Adversaries and Information Leaks

Adversaries and Information Leaks Geoffrey Smith Florida International University November 7, 2007 TGC 2007 Workshop on the Interplay of Programming Languages and Cryptography

Motivation • Suppose that a program c processes some sensitive information. • How do we know that c will not leak the information, either accidentally or maliciously? • How can we ensure that c is trustworthy ? • Secure information flow analysis: Do a static analysis (e.g. type checking) on c prior to executing it.

Two Adversaries • The program c: • Has direct access to the sensitive information (H variables) • Behavior is constrained by the static analysis • The observer O of c’s public output: • Has direct access only to c’s public output (final values of L variables, etc.) • Behavior is unconstrained (except for computational resource bounds)

The Denning Restrictions • Classification: An expression is H if it contains any H variables; otherwise it is L. • Explicit flows: A H expression cannot be assigned to a L variable. • Implicit flows: A guarded command with a H guard cannot assign to L variables. • if ((secret % 2) == 0) • leak = 0; • else • leak = 1; H guard assignment to L variable

Noninterference • If c satisfies the Denning Restrictions, then (assuming c always terminates) the final values of L variables are independent of the initial values of H variables. • So observer O can deduce nothing about the initial values of H variables. • Major practical challenge: How can we relax noninterference to allow “small” information leaks, while still preserving security?

Talk Outline • Secure information flow for a language with encryption [FMSE’06] • Termination leaks in probabilistic programs [PLAS’07] • Foundations for quantitative information flow Joint work with Rafael Alpízar.

I. Secure information flow for a language with encryption • Suppose that E and D denote encryption and decryption with a suitably-chosen shared key K. • Programs can call E and D but cannot access K directly. • Intuitively, we want the following rules: • If e is H, then E(e) is L. • If e is either L or H, then D(e) is H. • But is this sound ? Note that it violates noninterference, since E(e) depends on e.

It isunsound if encryption is deterministic! Assume secret : H, mask : L, leak : L. leak := 0; mask := 2n-1; while mask ≠ 0 do ( if E(secret | mask) = E(secret) then leak := leak | mask; mask := mask >> 1 )

Symmetric Encryption Schemes • SE with security parameter k is a triple (K,E,D) where • K is a randomized key-generation algorithm • We write K <- K. • E is a randomized encryption algorithm • We write C <- EK(M). • D is a deterministic decryption algorithm • We write M := DK(C).

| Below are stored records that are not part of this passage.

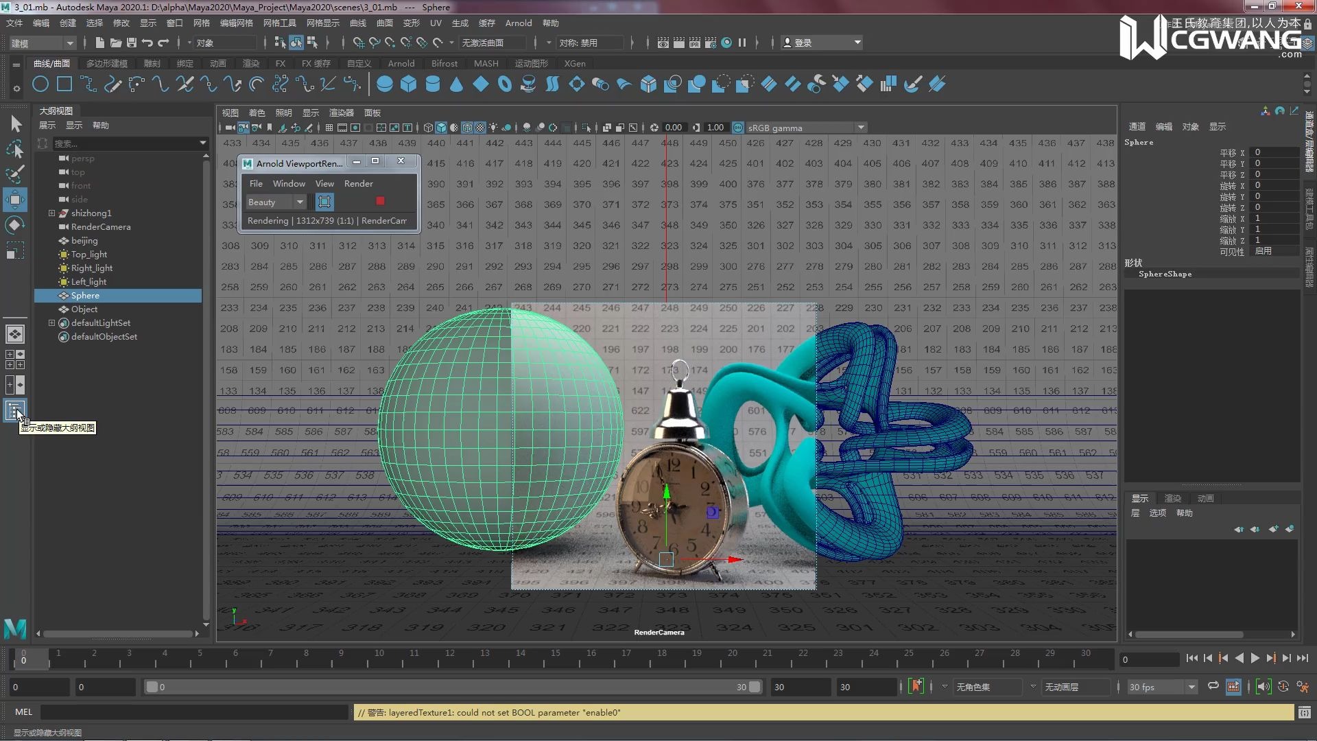Image resolution: width=1317 pixels, height=741 pixels.
Task: Select the NURBS circle shelf icon
Action: click(x=40, y=84)
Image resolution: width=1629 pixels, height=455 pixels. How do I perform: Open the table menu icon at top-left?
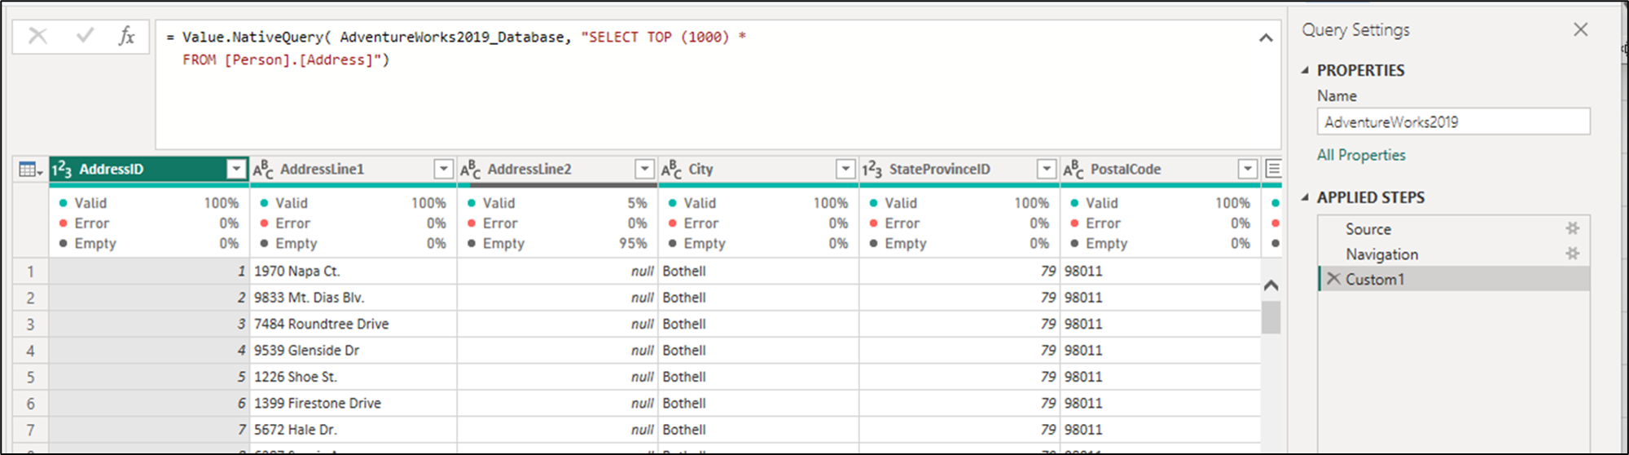(x=31, y=170)
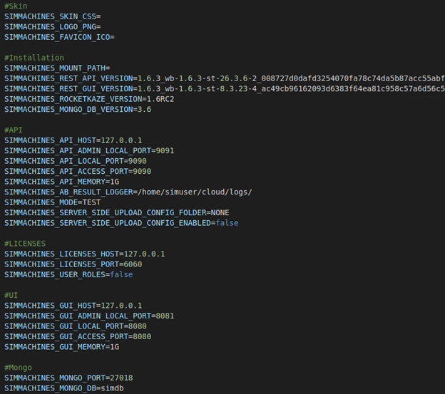Click the #Skin comment heading
Screen dimensions: 445x394
[x=16, y=6]
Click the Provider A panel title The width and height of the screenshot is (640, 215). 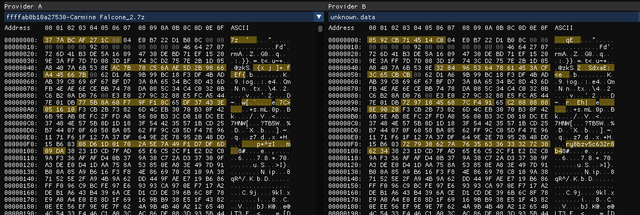[x=21, y=6]
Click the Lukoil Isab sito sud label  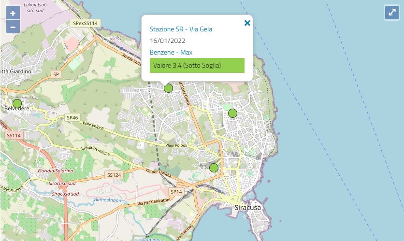tap(35, 8)
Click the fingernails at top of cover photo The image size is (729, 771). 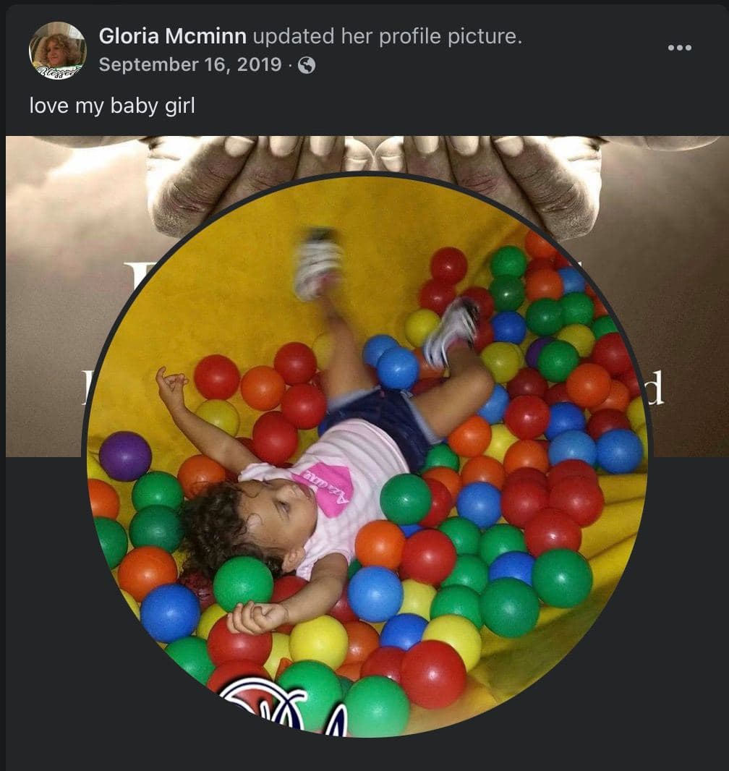[x=374, y=145]
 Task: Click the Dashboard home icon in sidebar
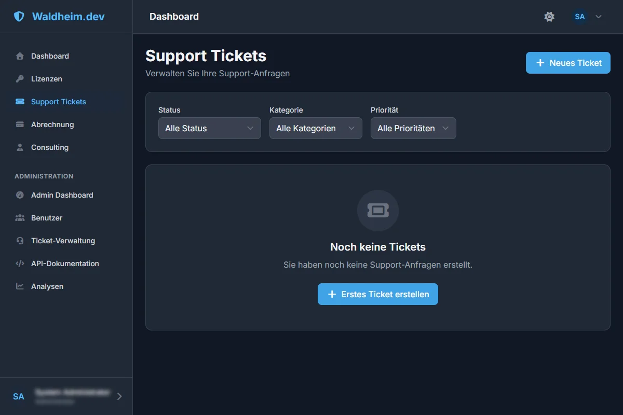pos(20,56)
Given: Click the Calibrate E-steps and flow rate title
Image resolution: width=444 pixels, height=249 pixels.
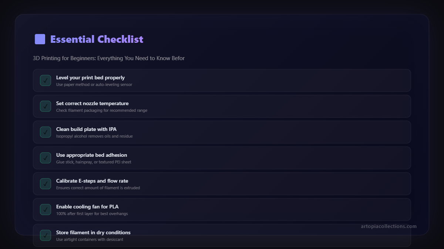Looking at the screenshot, I should (x=92, y=181).
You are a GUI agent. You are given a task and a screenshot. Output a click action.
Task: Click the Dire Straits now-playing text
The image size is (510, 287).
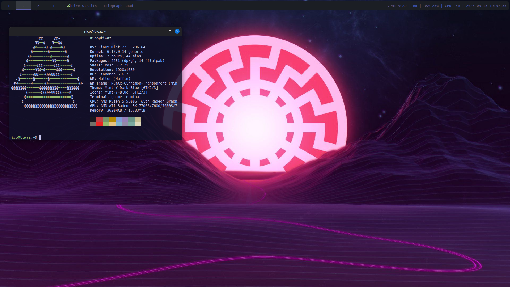point(102,6)
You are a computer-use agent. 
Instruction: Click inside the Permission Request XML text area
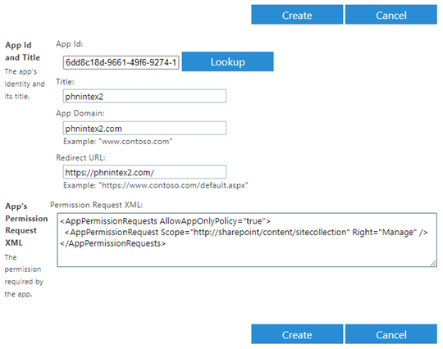coord(247,240)
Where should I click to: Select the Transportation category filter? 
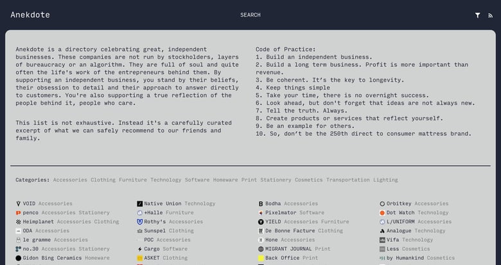coord(347,180)
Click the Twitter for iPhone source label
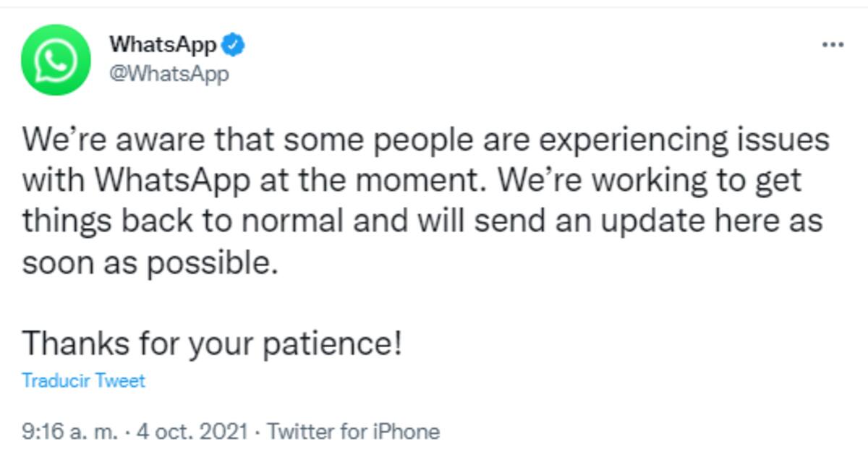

IND-CPA Security M1 M2 b? • The box contains key K and selection bit b. • If b=0, the left strings are encrypted. • If b=1, the right strings are encrypted. • The adversaryA wants to guess b. EK(LR(·,·,b)) M1 and M2 must have equal length. A C

IND-CPA advantage • Experiment Expind-cpa-b(A) K <- K; d <- AEK(LR(·,·,b)); return d • Advind-cpa(A) = Pr[Expind-cpa-1(A) = 1] – Pr[Expind-cpa-0(A) = 1]. • SE is IND-CPA secure if no polynomial-time adversary A can achieve a non-negligible IND-CPA advantage.

Our type system • Each variable is classified as H or L. • We just enforce the Denning restrictions, with modifications for the new constructs. • E(e) is L, even if e is H. • D(e1,e2) is H, even if e1 and e2 are L. • R (a random value) is L.

Leaking adversary B • B has a H variable h and a L variable l, and other variables typed arbitrarily. • h is initialized to 0 or 1, each with probability ½. • B can call E() and D(). • B tries to copy the initial value of h into l.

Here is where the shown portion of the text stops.